- BOC holds rates, says rate hike ‘may become appropriate’
- Schaeuble says Spain does not need a bailout
- ECB’s Ordonez says it’s reasonable to expect that Spanish reforms are enough
- Italy to miss deficit targets
- US March housing starts 654K vs 705K exp
- US industrial production 0.0% vs +0.3% exp
- Canadian Feb manufacturing sales -0.3% vs -0.3% exp
- IMF raises global growth forecast to 3.5% from 3.3%
- IMF calls for unconventional policies and rate cuts from ECB
- Obama dreams up scheme to regulate oil markets
- ECB’s Constancio: markets may be overreacting to Spain
- Spain’s Rajoy says it’s a new episode of the credit crunch
- Egan-Jones downgrades Spain
- Spain reveals bank recapitalization plans
- S&P 500 gains 1.5% to 1390
- CAD leads, JPY lags
Another whippy day for EUR traders. Started at 1.3130 and then tried to make a break for 1.31 at the NY options cut (a time that has been volatile this week) but the down-move was reversed up to 1.3156, setting the range extremes for the session. Afterwards, it was a chop to 1.3127, almost exactly where the US session began.

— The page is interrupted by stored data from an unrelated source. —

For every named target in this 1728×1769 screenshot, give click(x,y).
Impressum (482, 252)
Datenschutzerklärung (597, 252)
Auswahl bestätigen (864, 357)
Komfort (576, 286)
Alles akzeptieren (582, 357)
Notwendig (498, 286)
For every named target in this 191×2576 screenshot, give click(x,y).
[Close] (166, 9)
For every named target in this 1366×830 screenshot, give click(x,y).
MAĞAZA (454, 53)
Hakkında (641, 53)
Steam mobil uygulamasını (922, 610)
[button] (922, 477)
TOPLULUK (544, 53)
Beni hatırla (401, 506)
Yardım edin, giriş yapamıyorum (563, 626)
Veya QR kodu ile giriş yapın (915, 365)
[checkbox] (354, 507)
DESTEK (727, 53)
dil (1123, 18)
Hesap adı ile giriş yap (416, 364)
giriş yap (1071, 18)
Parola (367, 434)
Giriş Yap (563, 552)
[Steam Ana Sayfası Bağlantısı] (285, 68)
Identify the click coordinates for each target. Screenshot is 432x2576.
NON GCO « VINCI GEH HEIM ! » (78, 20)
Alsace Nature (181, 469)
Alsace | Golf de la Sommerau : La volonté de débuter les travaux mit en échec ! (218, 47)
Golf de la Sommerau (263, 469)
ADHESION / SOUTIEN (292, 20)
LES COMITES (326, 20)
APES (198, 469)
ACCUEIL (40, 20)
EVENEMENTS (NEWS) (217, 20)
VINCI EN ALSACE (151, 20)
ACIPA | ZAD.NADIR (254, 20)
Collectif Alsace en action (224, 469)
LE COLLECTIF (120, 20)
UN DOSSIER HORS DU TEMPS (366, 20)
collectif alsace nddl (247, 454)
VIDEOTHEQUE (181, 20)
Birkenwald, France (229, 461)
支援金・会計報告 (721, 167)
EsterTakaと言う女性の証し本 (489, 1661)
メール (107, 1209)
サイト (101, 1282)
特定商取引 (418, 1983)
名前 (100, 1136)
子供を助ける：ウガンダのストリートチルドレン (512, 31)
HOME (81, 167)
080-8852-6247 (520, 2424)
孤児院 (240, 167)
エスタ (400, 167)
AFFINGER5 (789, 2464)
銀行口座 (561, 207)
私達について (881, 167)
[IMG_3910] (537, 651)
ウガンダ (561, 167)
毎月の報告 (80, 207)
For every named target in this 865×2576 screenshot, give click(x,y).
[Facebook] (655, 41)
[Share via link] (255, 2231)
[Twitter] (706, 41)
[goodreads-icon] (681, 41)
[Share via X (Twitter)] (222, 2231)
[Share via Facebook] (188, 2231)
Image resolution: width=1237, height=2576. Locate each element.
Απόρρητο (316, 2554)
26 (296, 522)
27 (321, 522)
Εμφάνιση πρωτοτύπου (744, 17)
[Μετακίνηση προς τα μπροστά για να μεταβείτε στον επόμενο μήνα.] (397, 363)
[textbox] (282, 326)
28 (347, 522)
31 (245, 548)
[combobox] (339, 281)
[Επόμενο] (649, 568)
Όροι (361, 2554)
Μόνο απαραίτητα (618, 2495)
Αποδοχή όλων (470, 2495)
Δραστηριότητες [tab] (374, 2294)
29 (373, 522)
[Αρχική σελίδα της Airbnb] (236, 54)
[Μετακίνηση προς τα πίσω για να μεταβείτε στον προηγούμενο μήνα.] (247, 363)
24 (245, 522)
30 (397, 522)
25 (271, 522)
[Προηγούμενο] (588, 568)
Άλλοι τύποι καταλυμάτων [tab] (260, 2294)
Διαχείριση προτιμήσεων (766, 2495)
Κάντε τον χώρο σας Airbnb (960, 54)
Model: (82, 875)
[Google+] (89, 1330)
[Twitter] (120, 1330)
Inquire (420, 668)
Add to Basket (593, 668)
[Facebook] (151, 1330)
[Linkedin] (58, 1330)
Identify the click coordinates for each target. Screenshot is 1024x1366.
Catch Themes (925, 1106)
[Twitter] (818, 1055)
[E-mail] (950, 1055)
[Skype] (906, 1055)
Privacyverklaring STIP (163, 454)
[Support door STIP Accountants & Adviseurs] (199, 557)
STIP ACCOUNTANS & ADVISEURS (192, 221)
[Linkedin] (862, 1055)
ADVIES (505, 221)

USD/JPY made a choppy but steady climb higher to 80.90 from 80.65 as risk appetite and stocks made headway.
USD/CAD fell to 0.9864 from 0.9950 after the BOC decision, endangering the 0.9845 rangebottom. Later, USD recovered to 0.9900.
Gold crashed $20 to $1634 before jumping right back to $1650 in what looked like someone trying to unload a position.